Tempo.Co

Telepon Genggam dari Pasar Gelap Dipastikan Tidak Akan Beredar Lagi
Selasa, 06 November 2018
diskusi Dialektika Demokrasi 'Negara Rugi Triliunan Rupiah, Revisi KUHP Sentuh Penyelundupan Gadget Ilegal? Nusantara III, di Gedung DPR RI, Selasa, 6 November 2018. Foto Tempo/Sukarnain

INFO DPR – Telepon genggam dari pasar gelap dipastikan tidak akan beredar lagi di Indonesia. Selama ini, ponsel illegal atau black market (BM) hingga kini masih menjadi persoalan, apalagi pemerintah telah memberlakukan aturan 30 persen Tingkat Komponen Dalam Negeri (TKDN) kepada vendor yang beroperasi di Indonesia. Maraknya peredaran selular di dunia pasar hitam ini tidak hanya merugikan masyarakat karena tidak bergaransi resmi namun juga karena negara tidak menerima pendapatan dari pajak.

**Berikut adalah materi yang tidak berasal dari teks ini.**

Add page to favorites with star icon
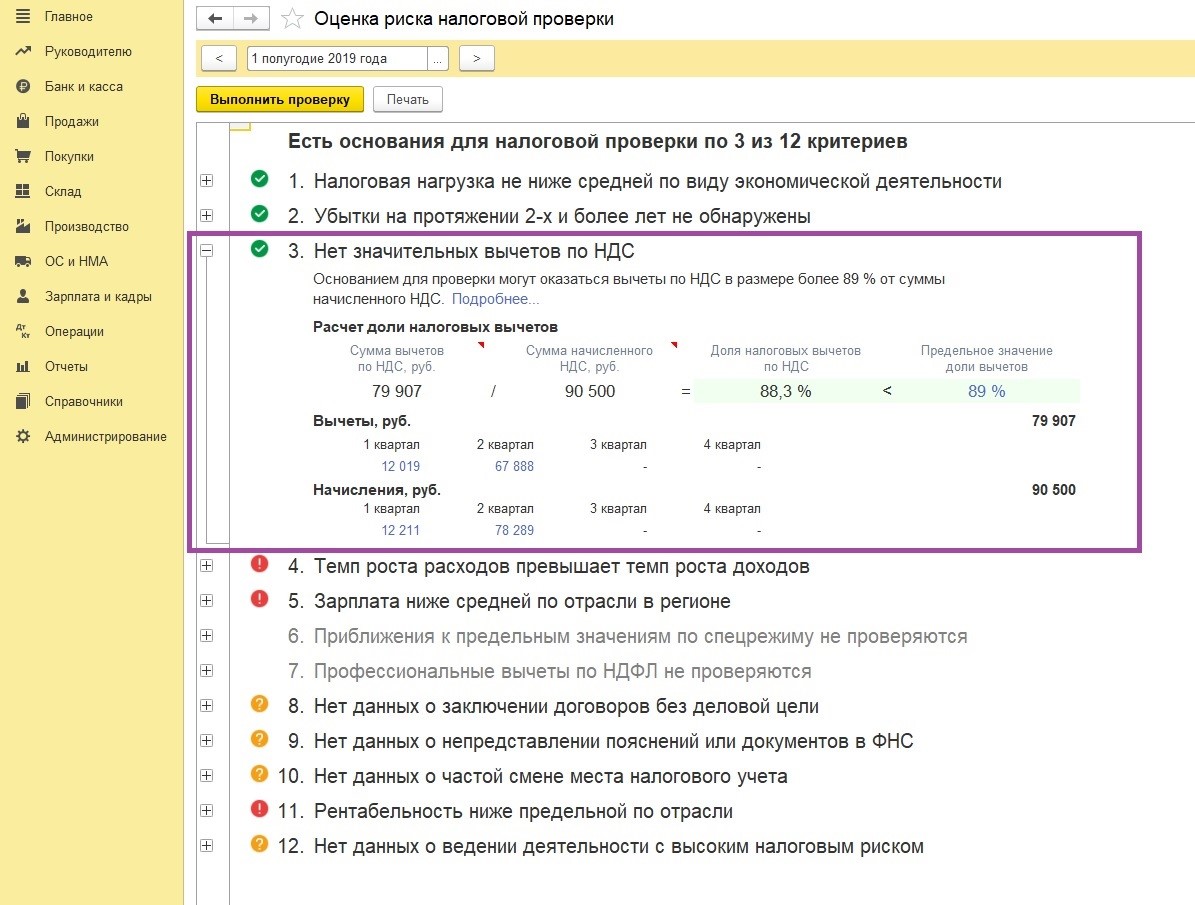Image resolution: width=1195 pixels, height=905 pixels. pyautogui.click(x=291, y=19)
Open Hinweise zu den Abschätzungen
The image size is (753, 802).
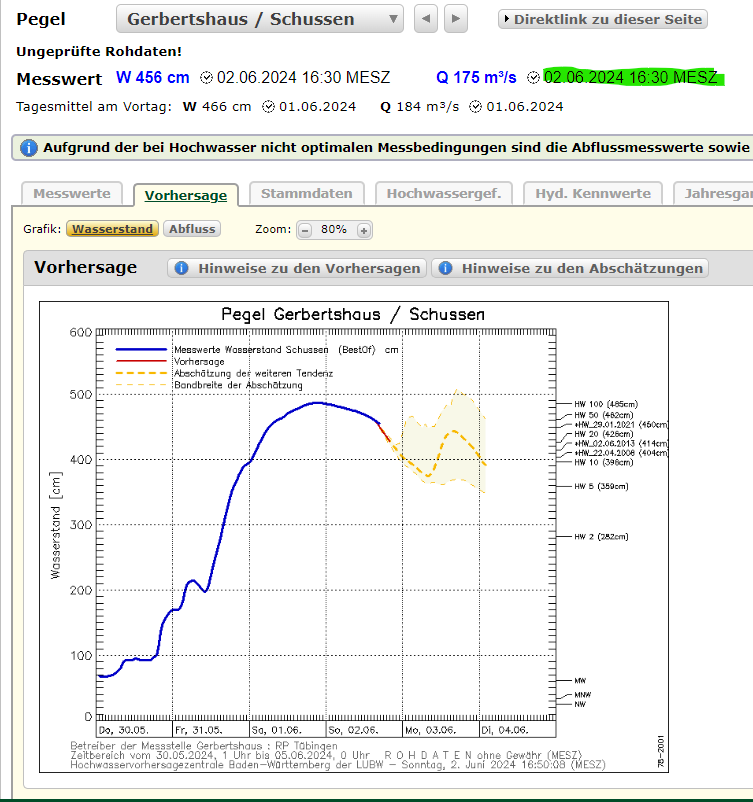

Hal ini dibahas dalam diskusi dialektika demokrasi dengan tema 'Negara Rugi Triliunan Rupiah, Revisi KUHP Sentuh Penyelundupan Gadget Ilegal?' di Gedung DPR, Selasa, 6 November 2018. Salah satu narasumber Anggota Komisi III DPR RI Taufiqulhadi mengatakan jika peredaran telepon genggam yang illegal tidak diatur secara spesifik dalam ketentuan perundang-undangan termasuk dalam Kitab Undang-Undang Hukum Pidana (KUHP). Namun, perbuatan penyelundupannya diatur dalam pasal pemalsuan dalam ketentuan kepabeanan. Menurutnya persoalan peredaran telepon selular tidak perlu diatur secara spesifik dalam perundang-undangan. Karena UU Kepabeanan sudah sangat baik mengatur penggelapan.

“Persoalan peredaran telepon genggam di pasar gelap ini bukan ke regulasi namun lebih ke persoalan penegakan hukum,” tutur Taufiqulhadi.  

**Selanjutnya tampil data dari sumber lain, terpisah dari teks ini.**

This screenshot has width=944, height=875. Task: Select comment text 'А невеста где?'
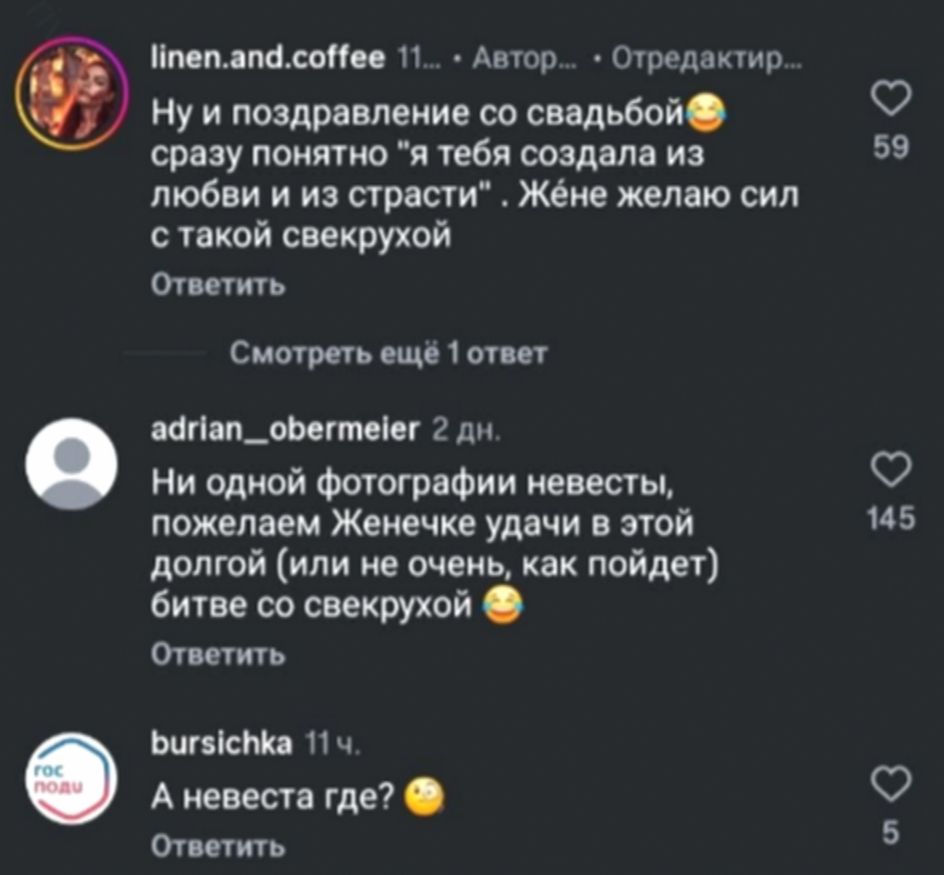click(x=272, y=798)
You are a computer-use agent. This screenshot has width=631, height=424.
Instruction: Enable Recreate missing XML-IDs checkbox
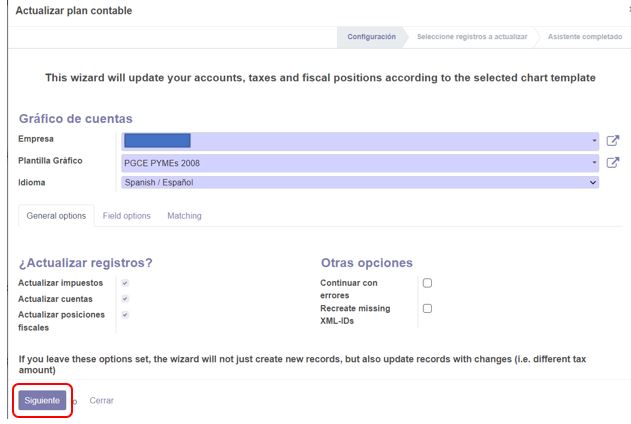[x=427, y=309]
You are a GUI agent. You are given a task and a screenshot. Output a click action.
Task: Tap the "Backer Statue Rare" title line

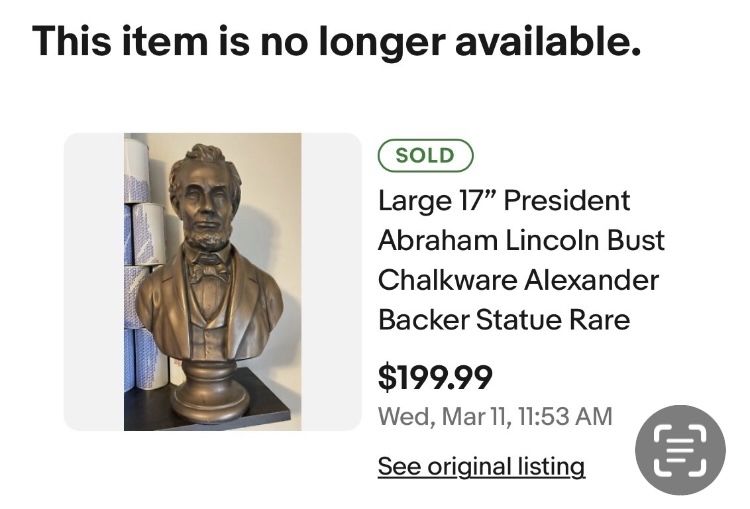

Sementara itu, Anggota Komisi XI DPR Eva Kusuma Sundari mengatakan jika sudah ada mekanisme bagi peredaran telepon genggam di Indonesia, namun yang penting adalah ekses konten impor. Sebab, barang gelap selain telepon genggam ada yang patut diwaspadai yakni tekstil. Perhatian dan pengawasan ekstra harus dilakukan dengan barang-barang dari Singapura, Hongkong, Guangzou yang rawan melakukan penyelundupan telepon genggam.  

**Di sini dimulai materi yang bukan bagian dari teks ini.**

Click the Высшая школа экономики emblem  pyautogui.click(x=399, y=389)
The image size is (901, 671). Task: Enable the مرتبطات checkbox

Menurut Eva, harus dicari cara cerdas agar masalah struktural ini bisa diselesaikan tanpa harus ada ekses ongkos. Jangan sampai masalah mengatasi pasar gelap didefinisikan  bahwa perlu mobil patroli dan tambahan biaya operasional lain.

“Ada cara murah tapi telak yaitu control IMEI. Saya pikir industri akan maju kalau mendapat insentif, kebijakan pemerintah anti terhadap BM ini menggembirakan bagi industri gadget kalau ada 30 persen lokal konten,” kata Eva.

Rencana yang diapresiasi Eva itu dikemukakan Mochamad Hadiyana selaku Direktur Standardisasi Perangkat dan Informatika, Kementerian Komunikasi dan Informatika (Kominfo). Hadiyana mengulang pernyataan Menteri Perindustrian Airlangga Hartarto yang menyebutkan jika total kerugian negara akibat peredaran ponsel BM mencapai Rp 1 triliun per tahun. Oleh karena itu Kominfo akan segera menyiapkan pengaturan tentang sertifikasi IMEI terhadap semua telepon genggam yang resmi. Sehingga semua telepon yang tidak terdaftar secara resmi tidak dapat lagi menggunakan perangkatnya sebagai alat komunikasi di Indonesia.

“Kami akan menyelesaikan tahun ini, kalau lewat tahun gagal berarti mempengaruhi penilaian terhadap kami. Kami usahakan akhir tahun, 31 Desember tahun paling lambat selesai,” ujar Hadiyana.  

Menurut Ketua Asosiasi Industri Perangkat Telematika Indonesia (AIPTI) Ali Soebroto, upaya pemerintah menjaga ‘pintu-pintu’ resmi barang impor sangat baik. Namun yang perlu diberi pengawasan extra adalah barang-barang selundupan yang tidak masuk lewat pintu bea cukai. Pihak Asosiasi yang tergabung dalam AIPTI mengusulkan jika pemerintah menggunakan neraca jumlah produksi impor dan berapa penjualan termasuk pengendalian IMEI.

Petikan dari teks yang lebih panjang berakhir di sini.